[Stored items]
+++++

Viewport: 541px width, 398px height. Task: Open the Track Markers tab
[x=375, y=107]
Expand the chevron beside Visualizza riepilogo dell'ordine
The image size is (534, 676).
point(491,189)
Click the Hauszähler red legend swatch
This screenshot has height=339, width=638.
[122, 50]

+++++

What is required
Give back the whole of the data above, exactly as written.

Response area
Viewport: 541px width, 398px height. Task: Open the Track Markers tab
[x=375, y=107]
Expand the chevron beside Visualizza riepilogo dell'ordine
The image size is (534, 676).
point(491,189)
Click the Hauszähler red legend swatch
This screenshot has height=339, width=638.
[122, 50]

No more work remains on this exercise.